Before proceeding with policy changes to improve linkages which have uncertain outcomes (and costs associated with them), it is important to establish--both conceptually and empirically--why linkages are important. Until there is a firmer basis for making changes to improve connectivity we cannot be sure what it is about these connections that are most important. For example, we do not know whether the direct career assistance many faculty provide for their students is effective in terms of promoting positive outcomes, or whether use of business examples and case studies in the classroom improves student skills when they reach the labor market themselves.
While there is some variation in the extent of faculty connectivity across institutions, and hence by type of labor market served, geographic location, governance structure, and so on, our picture of linkages is primarily one of individual efforts by particular instructors. Although institutions may have many links to the labor market, this may not affect what happens in the classroom. Academic faculty rarely undertake connecting activities, and there are few formal incentives for vocational faculty to link. Rather, the latter are motivated by the need for enrollments and successful student placement for their programs. Advisory committees are the major linking vehicle at the vocational program level, providing updates on workplace skills and opportunities, and providing feedback on graduates and curricula input. However, in our site visits, the quality of these committees appeared uneven.
It follows from this picture that a first step in improving faculty linkages is for institutional leaders to decide if these connections are important to their institution and if so why they are important. Then they need to establish clear goals and develop plans to achieve these goals. That involves clarifying priorities and inevitably making sacrifices in other areas. Their would seem to be a range of possibilities for colleges to help provide incentives for faculty to build links, to remove some of the barriers to establishing connections, to reward and recognize success, and to develop mechanisms to carry institutional links down into departments and classrooms. For example, one difficulty with developing labor market linkages is that full-time faculty have high workloads. With many demands on their time, building connections is simply one of many responsibilities. We found that, in line with much previous research, that faculty tend to operate in isolation from the rest of their institution, and without much sense of professional identity. Overcoming these factors is a major challenge for effecting any kind of change in community colleges, not just in improving links to labor markets or the broader community.
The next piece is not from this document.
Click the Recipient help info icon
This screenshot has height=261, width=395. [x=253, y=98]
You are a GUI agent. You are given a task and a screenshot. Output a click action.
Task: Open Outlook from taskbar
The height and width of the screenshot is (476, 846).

However, a hopeful finding from our survey and case study data, from the standpoint of improving connections between employers and colleges, is that most faculty believe such links are important and that employers in their local labor market do too. There would appear to be ample scope for increasing institutional support for individual faculty in building linkages. We found that colleges do remarkably little: they do not reward connecting behavior in promotion or tenure decisions; they have very limited resources to encourage faculty to build linkages to the labor market through professional development funds or workplace placement/exchange programs; and the funds they do have do not appear to be used very innovatively. If improving linkages between community colleges and their local labor markets and communities is deemed important by policymakers, institutions need to provide more incentives that might promote such activities. Formally rewarding faculty who develop strong employer links, and greatly expanding the number and range of opportunities for faculty to utilize professional development for linking purposes, would likely have an impact. These changes, if accompanied by efforts to free up faculty time (e.g., through release time or reduced teaching loads), may boost faculty-labor market links. In the absence of new funds, these changes in resource allocation can only occur by reducing funds expended in other areas. For this to happen, administrators and faculty must be convinced of the centrality of such links in providing courses with high-level and relevant skills training for students, and of their importance for institutional mission in the new economy.